The expected answer is all of the entries, written out exactly.

[Collected data entries]
______________________________
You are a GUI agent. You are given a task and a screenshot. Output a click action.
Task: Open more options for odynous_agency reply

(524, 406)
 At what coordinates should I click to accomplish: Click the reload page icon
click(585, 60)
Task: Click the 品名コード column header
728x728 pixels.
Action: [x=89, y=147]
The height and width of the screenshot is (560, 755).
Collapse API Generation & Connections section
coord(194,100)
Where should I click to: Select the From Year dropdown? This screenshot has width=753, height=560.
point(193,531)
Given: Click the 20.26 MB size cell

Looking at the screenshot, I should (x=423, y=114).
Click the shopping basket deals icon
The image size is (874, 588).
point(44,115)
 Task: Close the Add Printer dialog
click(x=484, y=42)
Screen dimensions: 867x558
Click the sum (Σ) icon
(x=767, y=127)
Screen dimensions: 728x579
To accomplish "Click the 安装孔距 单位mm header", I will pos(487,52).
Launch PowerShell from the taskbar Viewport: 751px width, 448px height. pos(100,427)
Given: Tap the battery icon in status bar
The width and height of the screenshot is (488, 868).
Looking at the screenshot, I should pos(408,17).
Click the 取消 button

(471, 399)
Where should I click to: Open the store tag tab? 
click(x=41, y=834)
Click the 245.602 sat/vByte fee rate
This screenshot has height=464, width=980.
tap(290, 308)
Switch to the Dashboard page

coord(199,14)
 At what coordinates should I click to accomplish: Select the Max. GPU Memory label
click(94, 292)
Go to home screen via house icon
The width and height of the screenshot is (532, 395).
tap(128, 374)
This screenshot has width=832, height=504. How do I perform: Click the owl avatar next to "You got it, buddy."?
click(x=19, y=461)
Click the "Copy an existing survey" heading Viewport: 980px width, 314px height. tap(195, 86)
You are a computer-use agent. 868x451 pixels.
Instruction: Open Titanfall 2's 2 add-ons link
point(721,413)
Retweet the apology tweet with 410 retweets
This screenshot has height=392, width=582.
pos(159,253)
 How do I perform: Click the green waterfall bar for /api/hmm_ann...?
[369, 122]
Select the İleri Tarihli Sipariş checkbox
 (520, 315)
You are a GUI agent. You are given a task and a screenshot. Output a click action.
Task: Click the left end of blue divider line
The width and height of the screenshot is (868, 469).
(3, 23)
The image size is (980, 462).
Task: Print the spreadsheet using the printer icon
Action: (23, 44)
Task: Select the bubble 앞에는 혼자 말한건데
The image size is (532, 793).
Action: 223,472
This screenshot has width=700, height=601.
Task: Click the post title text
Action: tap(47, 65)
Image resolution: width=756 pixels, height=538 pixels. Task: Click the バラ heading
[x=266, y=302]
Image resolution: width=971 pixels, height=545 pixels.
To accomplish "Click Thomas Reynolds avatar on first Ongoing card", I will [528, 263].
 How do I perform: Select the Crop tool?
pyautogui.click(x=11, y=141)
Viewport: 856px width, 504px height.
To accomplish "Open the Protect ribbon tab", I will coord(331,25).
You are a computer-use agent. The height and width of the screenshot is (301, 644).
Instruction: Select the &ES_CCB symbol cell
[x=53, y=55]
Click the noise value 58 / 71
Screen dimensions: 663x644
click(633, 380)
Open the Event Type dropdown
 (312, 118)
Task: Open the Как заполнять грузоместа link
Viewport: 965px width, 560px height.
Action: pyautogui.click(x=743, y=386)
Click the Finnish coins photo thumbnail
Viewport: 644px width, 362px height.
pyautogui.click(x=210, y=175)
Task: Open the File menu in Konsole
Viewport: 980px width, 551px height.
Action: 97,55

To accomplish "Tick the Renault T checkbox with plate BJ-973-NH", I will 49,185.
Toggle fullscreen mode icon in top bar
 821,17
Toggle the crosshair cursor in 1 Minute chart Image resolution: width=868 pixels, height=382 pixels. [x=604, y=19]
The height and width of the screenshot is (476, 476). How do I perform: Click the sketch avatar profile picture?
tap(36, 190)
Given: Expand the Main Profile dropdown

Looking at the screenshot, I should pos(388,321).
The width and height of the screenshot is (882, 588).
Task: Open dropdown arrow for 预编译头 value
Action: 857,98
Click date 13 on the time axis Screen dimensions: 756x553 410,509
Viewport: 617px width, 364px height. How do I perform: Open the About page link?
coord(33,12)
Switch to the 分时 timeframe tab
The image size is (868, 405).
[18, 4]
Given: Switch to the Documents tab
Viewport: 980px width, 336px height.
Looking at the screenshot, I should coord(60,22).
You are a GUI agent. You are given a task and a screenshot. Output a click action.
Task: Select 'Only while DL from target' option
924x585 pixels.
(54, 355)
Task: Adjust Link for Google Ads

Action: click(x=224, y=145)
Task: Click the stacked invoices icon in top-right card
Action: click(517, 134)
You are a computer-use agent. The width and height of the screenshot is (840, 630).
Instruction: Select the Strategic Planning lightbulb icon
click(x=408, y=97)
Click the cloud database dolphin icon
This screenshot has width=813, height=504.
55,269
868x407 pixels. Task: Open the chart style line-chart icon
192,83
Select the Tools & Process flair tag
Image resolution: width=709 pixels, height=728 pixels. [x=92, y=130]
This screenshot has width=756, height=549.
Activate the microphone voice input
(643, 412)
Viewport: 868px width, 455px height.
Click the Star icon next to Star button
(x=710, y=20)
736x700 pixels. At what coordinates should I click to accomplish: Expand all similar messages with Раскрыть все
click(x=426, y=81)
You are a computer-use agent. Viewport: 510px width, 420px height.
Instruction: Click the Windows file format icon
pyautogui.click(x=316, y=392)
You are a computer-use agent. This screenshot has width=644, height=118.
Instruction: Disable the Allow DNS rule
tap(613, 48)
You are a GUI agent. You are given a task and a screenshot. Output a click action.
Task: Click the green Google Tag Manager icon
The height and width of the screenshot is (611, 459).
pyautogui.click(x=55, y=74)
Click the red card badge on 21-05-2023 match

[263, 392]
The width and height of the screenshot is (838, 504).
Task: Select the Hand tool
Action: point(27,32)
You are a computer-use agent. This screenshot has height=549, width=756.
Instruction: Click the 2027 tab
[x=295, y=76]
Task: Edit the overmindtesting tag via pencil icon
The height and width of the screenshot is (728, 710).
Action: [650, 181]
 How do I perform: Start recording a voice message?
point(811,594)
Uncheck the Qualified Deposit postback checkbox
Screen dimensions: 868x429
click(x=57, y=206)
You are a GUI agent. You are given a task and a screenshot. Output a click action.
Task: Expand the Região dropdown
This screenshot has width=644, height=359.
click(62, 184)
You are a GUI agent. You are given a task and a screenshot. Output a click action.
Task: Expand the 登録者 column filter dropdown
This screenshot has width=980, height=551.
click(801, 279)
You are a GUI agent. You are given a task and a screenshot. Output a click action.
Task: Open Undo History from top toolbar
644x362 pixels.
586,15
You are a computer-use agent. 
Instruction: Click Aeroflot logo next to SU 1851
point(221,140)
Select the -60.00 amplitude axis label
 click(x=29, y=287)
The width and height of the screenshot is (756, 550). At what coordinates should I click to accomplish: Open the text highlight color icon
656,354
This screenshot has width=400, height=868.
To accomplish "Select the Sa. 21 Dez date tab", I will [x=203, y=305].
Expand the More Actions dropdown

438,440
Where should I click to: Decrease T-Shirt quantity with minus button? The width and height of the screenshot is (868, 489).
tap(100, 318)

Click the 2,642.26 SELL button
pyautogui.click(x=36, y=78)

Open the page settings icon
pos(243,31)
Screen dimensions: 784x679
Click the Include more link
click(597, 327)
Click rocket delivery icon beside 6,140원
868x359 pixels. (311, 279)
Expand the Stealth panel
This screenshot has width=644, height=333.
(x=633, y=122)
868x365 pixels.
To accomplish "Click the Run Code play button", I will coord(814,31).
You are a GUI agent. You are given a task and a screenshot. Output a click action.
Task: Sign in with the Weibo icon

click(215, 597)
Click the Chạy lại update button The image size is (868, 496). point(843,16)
______________________________
§ **RESULT FOR THIS EXERCISE**
You are a GUI agent. You are given a task and a screenshot. Output a click action.
Task: Open more options for odynous_agency reply

(524, 406)
 At what coordinates should I click to accomplish: Click the reload page icon
click(585, 60)
Task: Click the 品名コード column header
728x728 pixels.
Action: [x=89, y=147]
The height and width of the screenshot is (560, 755).
Collapse API Generation & Connections section
coord(194,100)
Where should I click to: Select the From Year dropdown? This screenshot has width=753, height=560.
point(193,531)
Given: Click the 20.26 MB size cell

Looking at the screenshot, I should (x=423, y=114).
Click the shopping basket deals icon
The image size is (874, 588).
point(44,115)
 Task: Close the Add Printer dialog
click(x=484, y=42)
Screen dimensions: 867x558
Click the sum (Σ) icon
(x=767, y=127)
Screen dimensions: 728x579
To accomplish "Click the 安装孔距 单位mm header", I will pos(487,52).
Launch PowerShell from the taskbar Viewport: 751px width, 448px height. pos(100,427)
Given: Tap the battery icon in status bar
The width and height of the screenshot is (488, 868).
Looking at the screenshot, I should pos(408,17).
Click the 取消 button

(471, 399)
Where should I click to: Open the store tag tab? 
click(x=41, y=834)
Click the 245.602 sat/vByte fee rate
This screenshot has height=464, width=980.
tap(290, 308)
Switch to the Dashboard page

coord(199,14)
 At what coordinates should I click to accomplish: Select the Max. GPU Memory label
click(94, 292)
Go to home screen via house icon
The width and height of the screenshot is (532, 395).
tap(128, 374)
This screenshot has width=832, height=504. How do I perform: Click the owl avatar next to "You got it, buddy."?
click(x=19, y=461)
Click the "Copy an existing survey" heading Viewport: 980px width, 314px height. tap(195, 86)
You are a computer-use agent. 868x451 pixels.
Instruction: Open Titanfall 2's 2 add-ons link
point(721,413)
Retweet the apology tweet with 410 retweets
This screenshot has height=392, width=582.
pos(159,253)
 How do I perform: Click the green waterfall bar for /api/hmm_ann...?
[369, 122]
Select the İleri Tarihli Sipariş checkbox
 (520, 315)
You are a GUI agent. You are given a task and a screenshot. Output a click action.
Task: Click the left end of blue divider line
The width and height of the screenshot is (868, 469).
(3, 23)
The image size is (980, 462).
Task: Print the spreadsheet using the printer icon
Action: (23, 44)
Task: Select the bubble 앞에는 혼자 말한건데
The image size is (532, 793).
Action: 223,472
This screenshot has width=700, height=601.
Task: Click the post title text
Action: tap(47, 65)
Image resolution: width=756 pixels, height=538 pixels. Task: Click the バラ heading
[x=266, y=302]
Image resolution: width=971 pixels, height=545 pixels.
To accomplish "Click Thomas Reynolds avatar on first Ongoing card", I will [528, 263].
 How do I perform: Select the Crop tool?
pyautogui.click(x=11, y=141)
Viewport: 856px width, 504px height.
To accomplish "Open the Protect ribbon tab", I will coord(331,25).
You are a computer-use agent. The height and width of the screenshot is (301, 644).
Instruction: Select the &ES_CCB symbol cell
[x=53, y=55]
Click the noise value 58 / 71
Screen dimensions: 663x644
click(633, 380)
Open the Event Type dropdown
 (312, 118)
Task: Open the Как заполнять грузоместа link
Viewport: 965px width, 560px height.
Action: pyautogui.click(x=743, y=386)
Click the Finnish coins photo thumbnail
Viewport: 644px width, 362px height.
pyautogui.click(x=210, y=175)
Task: Open the File menu in Konsole
Viewport: 980px width, 551px height.
Action: 97,55

To accomplish "Tick the Renault T checkbox with plate BJ-973-NH", I will 49,185.
Toggle fullscreen mode icon in top bar
 821,17
Toggle the crosshair cursor in 1 Minute chart Image resolution: width=868 pixels, height=382 pixels. [x=604, y=19]
The height and width of the screenshot is (476, 476). How do I perform: Click the sketch avatar profile picture?
tap(36, 190)
Given: Expand the Main Profile dropdown

Looking at the screenshot, I should pos(388,321).
The width and height of the screenshot is (882, 588).
Task: Open dropdown arrow for 预编译头 value
Action: 857,98
Click date 13 on the time axis Screen dimensions: 756x553 410,509
Viewport: 617px width, 364px height. How do I perform: Open the About page link?
coord(33,12)
Switch to the 分时 timeframe tab
The image size is (868, 405).
[18, 4]
Given: Switch to the Documents tab
Viewport: 980px width, 336px height.
Looking at the screenshot, I should coord(60,22).
You are a GUI agent. You are given a task and a screenshot. Output a click action.
Task: Select 'Only while DL from target' option
924x585 pixels.
(54, 355)
Task: Adjust Link for Google Ads

Action: click(x=224, y=145)
Task: Click the stacked invoices icon in top-right card
Action: click(517, 134)
You are a computer-use agent. The width and height of the screenshot is (840, 630).
Instruction: Select the Strategic Planning lightbulb icon
click(x=408, y=97)
Click the cloud database dolphin icon
This screenshot has width=813, height=504.
55,269
868x407 pixels. Task: Open the chart style line-chart icon
192,83
Select the Tools & Process flair tag
Image resolution: width=709 pixels, height=728 pixels. [x=92, y=130]
This screenshot has width=756, height=549.
Activate the microphone voice input
(643, 412)
Viewport: 868px width, 455px height.
Click the Star icon next to Star button
(x=710, y=20)
736x700 pixels. At what coordinates should I click to accomplish: Expand all similar messages with Раскрыть все
click(x=426, y=81)
You are a computer-use agent. Viewport: 510px width, 420px height.
Instruction: Click the Windows file format icon
pyautogui.click(x=316, y=392)
You are a computer-use agent. This screenshot has width=644, height=118.
Instruction: Disable the Allow DNS rule
tap(613, 48)
You are a GUI agent. You are given a task and a screenshot. Output a click action.
Task: Click the green Google Tag Manager icon
The height and width of the screenshot is (611, 459).
pyautogui.click(x=55, y=74)
Click the red card badge on 21-05-2023 match

[263, 392]
The width and height of the screenshot is (838, 504).
Task: Select the Hand tool
Action: point(27,32)
You are a computer-use agent. This screenshot has height=549, width=756.
Instruction: Click the 2027 tab
[x=295, y=76]
Task: Edit the overmindtesting tag via pencil icon
The height and width of the screenshot is (728, 710).
Action: [650, 181]
 How do I perform: Start recording a voice message?
point(811,594)
Uncheck the Qualified Deposit postback checkbox
Screen dimensions: 868x429
click(x=57, y=206)
You are a GUI agent. You are given a task and a screenshot. Output a click action.
Task: Expand the Região dropdown
This screenshot has width=644, height=359.
click(62, 184)
You are a GUI agent. You are given a task and a screenshot. Output a click action.
Task: Expand the 登録者 column filter dropdown
This screenshot has width=980, height=551.
click(801, 279)
You are a GUI agent. You are given a task and a screenshot. Output a click action.
Task: Open Undo History from top toolbar
644x362 pixels.
586,15
You are a computer-use agent. 
Instruction: Click Aeroflot logo next to SU 1851
point(221,140)
Select the -60.00 amplitude axis label
 click(x=29, y=287)
The width and height of the screenshot is (756, 550). At what coordinates should I click to accomplish: Open the text highlight color icon
656,354
This screenshot has width=400, height=868.
To accomplish "Select the Sa. 21 Dez date tab", I will [x=203, y=305].
Expand the More Actions dropdown

438,440
Where should I click to: Decrease T-Shirt quantity with minus button? The width and height of the screenshot is (868, 489).
tap(100, 318)

Click the 2,642.26 SELL button
pyautogui.click(x=36, y=78)

Open the page settings icon
pos(243,31)
Screen dimensions: 784x679
Click the Include more link
click(597, 327)
Click rocket delivery icon beside 6,140원
868x359 pixels. (311, 279)
Expand the Stealth panel
This screenshot has width=644, height=333.
(x=633, y=122)
868x365 pixels.
To accomplish "Click the Run Code play button", I will coord(814,31).
You are a GUI agent. You are given a task and a screenshot. Output a click action.
Task: Sign in with the Weibo icon

click(215, 597)
Click the Chạy lại update button The image size is (868, 496). point(843,16)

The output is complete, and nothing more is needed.